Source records

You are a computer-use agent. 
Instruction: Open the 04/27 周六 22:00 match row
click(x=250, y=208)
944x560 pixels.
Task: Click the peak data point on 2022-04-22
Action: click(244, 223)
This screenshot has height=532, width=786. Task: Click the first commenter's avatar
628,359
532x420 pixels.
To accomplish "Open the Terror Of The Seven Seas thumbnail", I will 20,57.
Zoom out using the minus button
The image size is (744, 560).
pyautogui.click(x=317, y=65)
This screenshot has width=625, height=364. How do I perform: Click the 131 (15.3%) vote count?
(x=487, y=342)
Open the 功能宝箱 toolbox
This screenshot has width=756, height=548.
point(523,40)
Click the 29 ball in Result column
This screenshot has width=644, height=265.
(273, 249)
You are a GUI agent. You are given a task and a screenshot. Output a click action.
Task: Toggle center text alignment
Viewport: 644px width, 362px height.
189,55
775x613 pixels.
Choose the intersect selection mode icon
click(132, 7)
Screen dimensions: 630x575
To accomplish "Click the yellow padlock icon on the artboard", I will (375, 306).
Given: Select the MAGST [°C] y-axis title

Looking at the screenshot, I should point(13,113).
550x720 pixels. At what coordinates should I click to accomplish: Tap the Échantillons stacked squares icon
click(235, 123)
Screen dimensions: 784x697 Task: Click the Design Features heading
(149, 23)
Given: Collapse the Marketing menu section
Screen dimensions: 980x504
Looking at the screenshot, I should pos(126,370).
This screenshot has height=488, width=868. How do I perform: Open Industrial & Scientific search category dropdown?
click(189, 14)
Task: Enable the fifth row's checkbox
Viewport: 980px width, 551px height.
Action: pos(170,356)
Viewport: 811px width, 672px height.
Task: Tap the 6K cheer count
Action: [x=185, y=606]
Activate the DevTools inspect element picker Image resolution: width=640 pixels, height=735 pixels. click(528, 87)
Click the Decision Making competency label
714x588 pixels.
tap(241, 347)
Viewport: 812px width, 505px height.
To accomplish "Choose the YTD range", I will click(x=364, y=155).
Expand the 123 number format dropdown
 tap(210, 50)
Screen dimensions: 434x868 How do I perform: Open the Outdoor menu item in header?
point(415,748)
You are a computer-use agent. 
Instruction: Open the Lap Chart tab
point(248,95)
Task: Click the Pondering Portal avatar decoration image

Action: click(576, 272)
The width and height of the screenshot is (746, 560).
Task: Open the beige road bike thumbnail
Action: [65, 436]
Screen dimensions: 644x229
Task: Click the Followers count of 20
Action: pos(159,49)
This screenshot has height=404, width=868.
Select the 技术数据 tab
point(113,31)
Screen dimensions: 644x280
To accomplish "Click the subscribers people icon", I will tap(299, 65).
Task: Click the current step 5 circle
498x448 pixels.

- [Your assignment]
Check the entries above for the word "will" and copy every line where it turns up.

- [Written solution]
To accomplish "Open the Terror Of The Seven Seas thumbnail", I will 20,57.
To accomplish "Click the yellow padlock icon on the artboard", I will (375, 306).
To accomplish "Choose the YTD range", I will click(x=364, y=155).
To accomplish "Click the subscribers people icon", I will tap(299, 65).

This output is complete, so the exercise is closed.